• _Materials provided_:
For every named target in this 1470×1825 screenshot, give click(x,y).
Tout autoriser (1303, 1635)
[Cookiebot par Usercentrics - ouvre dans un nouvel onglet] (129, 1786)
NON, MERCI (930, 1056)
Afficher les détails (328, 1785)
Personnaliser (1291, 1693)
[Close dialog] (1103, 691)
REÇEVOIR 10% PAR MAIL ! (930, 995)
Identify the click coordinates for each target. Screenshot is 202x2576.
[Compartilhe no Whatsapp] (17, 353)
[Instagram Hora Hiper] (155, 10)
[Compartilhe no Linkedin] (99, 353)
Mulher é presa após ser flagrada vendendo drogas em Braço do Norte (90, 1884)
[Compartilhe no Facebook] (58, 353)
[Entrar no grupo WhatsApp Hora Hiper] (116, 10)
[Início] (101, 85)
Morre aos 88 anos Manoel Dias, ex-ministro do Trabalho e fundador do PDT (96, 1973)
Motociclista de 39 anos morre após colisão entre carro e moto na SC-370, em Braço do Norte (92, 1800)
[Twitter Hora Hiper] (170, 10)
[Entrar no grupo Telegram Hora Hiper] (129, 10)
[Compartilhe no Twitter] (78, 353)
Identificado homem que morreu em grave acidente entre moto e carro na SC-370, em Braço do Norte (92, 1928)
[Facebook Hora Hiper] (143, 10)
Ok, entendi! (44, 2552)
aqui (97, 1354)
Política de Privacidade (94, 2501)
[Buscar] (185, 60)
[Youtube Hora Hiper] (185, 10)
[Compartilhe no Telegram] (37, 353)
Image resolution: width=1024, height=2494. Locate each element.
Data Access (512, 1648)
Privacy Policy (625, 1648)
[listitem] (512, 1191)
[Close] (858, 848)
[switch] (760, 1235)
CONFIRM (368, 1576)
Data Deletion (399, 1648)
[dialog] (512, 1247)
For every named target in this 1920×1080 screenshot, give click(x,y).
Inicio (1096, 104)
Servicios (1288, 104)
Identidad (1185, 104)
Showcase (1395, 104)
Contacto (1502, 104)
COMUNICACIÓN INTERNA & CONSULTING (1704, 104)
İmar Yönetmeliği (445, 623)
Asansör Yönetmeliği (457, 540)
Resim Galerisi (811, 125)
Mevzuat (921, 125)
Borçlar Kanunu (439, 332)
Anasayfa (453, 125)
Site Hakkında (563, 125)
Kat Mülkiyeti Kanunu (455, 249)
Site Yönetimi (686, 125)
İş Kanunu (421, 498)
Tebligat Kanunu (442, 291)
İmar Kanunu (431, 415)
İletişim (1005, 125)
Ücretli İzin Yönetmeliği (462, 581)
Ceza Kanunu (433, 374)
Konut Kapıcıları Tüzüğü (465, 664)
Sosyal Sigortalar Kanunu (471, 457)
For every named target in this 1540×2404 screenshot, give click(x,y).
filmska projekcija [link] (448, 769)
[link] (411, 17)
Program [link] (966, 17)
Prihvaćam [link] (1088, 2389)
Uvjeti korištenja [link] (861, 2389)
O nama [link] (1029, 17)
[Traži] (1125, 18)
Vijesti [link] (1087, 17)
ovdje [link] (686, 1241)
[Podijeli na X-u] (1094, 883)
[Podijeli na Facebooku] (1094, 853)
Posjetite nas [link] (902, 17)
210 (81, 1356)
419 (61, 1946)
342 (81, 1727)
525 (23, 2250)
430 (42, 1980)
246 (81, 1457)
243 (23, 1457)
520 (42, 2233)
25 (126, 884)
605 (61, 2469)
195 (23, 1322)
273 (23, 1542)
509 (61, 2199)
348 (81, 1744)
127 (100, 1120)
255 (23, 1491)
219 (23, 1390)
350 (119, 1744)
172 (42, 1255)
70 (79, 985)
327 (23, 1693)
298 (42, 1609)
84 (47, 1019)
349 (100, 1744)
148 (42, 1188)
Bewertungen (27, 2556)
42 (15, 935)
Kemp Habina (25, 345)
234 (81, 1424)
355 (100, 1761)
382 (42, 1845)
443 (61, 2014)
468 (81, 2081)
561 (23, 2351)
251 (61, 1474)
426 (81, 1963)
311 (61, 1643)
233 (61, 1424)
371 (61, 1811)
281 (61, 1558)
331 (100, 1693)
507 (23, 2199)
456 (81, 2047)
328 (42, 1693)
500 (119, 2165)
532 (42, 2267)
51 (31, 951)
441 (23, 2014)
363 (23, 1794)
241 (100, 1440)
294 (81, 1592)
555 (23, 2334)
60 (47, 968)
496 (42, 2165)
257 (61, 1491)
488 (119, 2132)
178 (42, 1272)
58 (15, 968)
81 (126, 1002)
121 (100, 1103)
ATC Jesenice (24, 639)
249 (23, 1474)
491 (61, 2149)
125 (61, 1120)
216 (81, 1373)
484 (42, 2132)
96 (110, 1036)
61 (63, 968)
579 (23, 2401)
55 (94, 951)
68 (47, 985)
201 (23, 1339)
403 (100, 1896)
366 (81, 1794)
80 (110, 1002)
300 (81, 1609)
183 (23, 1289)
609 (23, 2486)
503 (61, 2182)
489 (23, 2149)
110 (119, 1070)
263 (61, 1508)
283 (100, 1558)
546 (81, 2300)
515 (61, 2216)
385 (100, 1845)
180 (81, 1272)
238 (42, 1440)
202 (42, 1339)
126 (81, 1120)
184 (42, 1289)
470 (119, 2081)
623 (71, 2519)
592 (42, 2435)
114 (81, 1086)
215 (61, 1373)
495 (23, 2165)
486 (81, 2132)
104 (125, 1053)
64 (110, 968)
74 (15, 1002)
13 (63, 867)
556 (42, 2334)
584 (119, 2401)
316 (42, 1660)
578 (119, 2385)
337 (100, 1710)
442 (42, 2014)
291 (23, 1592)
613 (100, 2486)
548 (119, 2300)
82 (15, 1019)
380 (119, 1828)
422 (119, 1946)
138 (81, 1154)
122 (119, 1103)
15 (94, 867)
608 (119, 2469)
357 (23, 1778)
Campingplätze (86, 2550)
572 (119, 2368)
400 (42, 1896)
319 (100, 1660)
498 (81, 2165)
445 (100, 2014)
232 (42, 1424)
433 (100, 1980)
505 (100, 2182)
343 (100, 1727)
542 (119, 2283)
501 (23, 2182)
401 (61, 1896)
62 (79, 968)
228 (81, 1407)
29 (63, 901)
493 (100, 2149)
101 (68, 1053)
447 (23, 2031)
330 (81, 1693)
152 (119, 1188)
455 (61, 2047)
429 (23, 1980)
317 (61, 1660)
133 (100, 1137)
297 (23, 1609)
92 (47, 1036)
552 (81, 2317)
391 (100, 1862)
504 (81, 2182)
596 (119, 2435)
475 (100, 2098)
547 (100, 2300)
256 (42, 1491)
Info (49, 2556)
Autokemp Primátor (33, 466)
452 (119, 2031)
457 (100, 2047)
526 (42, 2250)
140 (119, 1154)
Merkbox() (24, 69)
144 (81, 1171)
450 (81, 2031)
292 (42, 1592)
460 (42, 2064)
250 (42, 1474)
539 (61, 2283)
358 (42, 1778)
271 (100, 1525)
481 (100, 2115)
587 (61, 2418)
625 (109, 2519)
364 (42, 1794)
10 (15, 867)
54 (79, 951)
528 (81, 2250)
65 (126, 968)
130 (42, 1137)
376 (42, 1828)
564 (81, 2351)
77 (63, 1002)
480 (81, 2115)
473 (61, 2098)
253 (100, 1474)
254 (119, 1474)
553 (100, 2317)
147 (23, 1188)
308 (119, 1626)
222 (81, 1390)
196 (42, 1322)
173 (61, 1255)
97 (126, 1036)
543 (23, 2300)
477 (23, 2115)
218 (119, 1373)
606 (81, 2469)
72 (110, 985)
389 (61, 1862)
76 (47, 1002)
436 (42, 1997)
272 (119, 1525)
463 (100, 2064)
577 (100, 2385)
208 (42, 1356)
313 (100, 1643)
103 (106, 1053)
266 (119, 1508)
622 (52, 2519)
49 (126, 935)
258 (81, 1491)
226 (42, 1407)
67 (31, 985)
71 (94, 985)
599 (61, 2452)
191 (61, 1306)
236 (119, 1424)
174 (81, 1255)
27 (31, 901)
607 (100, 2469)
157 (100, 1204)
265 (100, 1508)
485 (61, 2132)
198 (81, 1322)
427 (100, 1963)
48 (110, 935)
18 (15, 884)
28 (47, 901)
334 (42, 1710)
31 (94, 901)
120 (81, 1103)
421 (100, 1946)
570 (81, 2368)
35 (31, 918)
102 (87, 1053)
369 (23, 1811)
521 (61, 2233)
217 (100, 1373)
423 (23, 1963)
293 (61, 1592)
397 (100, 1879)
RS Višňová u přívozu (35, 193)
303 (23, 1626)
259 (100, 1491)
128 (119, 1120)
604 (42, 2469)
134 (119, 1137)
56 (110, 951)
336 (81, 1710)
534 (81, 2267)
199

• _Work request_:
Go through the listing above and list every line that has the word "Twitter".

• _Completed task_:
[Twitter Hora Hiper] (170, 10)
[Compartilhe no Twitter] (78, 353)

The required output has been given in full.